■ ABOUT THIS TASK:
Please keep to the lines below from the one with "This screenshot has width=478, height=508." through the one with "Click the Recurrence clock trigger icon", and restate them word for word, ends included.

Stored data entries:
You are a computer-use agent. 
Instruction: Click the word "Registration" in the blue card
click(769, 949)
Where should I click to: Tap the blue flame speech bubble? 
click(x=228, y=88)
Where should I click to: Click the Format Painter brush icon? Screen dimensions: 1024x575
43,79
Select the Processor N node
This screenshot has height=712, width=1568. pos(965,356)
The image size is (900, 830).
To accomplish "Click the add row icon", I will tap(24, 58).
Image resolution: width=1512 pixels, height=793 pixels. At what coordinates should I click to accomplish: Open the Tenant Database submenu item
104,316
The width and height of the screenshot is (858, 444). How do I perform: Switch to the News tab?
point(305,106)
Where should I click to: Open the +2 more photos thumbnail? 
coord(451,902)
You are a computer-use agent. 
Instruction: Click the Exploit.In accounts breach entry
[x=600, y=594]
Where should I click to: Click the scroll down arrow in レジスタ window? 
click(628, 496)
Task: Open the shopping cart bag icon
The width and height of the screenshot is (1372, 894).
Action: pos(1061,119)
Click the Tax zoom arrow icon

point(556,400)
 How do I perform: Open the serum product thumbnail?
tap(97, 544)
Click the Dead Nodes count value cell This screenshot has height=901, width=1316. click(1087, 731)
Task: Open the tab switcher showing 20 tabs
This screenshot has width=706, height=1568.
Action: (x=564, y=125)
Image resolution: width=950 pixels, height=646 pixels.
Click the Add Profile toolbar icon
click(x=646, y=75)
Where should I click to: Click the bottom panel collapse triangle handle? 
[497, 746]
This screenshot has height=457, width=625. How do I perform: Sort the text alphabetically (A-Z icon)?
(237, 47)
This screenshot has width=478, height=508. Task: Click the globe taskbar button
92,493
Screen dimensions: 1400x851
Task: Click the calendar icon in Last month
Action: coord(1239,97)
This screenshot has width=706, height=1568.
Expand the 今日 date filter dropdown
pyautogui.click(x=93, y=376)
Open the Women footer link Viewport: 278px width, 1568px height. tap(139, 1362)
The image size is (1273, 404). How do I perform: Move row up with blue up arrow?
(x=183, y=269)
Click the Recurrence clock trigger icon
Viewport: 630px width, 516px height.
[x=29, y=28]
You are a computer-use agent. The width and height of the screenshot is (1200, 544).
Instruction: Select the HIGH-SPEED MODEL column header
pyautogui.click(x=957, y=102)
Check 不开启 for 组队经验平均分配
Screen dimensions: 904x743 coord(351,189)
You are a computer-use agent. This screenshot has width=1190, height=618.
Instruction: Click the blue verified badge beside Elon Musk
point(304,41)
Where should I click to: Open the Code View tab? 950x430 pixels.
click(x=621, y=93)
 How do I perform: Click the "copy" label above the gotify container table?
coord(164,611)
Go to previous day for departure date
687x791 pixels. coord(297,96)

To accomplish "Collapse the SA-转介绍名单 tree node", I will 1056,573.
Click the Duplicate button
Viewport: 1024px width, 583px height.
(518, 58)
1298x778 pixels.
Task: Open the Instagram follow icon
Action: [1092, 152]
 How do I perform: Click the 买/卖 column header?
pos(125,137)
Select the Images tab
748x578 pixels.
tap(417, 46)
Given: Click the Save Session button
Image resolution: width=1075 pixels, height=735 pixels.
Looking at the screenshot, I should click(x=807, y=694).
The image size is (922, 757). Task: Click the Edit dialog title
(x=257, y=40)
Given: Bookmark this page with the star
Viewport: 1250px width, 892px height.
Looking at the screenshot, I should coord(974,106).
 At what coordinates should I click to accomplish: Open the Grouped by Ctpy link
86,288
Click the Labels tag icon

■ RESPONSE AREA:
This screenshot has width=478, height=508. Task: Click the globe taskbar button
92,493
Screen dimensions: 1400x851
Task: Click the calendar icon in Last month
Action: coord(1239,97)
This screenshot has width=706, height=1568.
Expand the 今日 date filter dropdown
pyautogui.click(x=93, y=376)
Open the Women footer link Viewport: 278px width, 1568px height. tap(139, 1362)
The image size is (1273, 404). How do I perform: Move row up with blue up arrow?
(x=183, y=269)
Click the Recurrence clock trigger icon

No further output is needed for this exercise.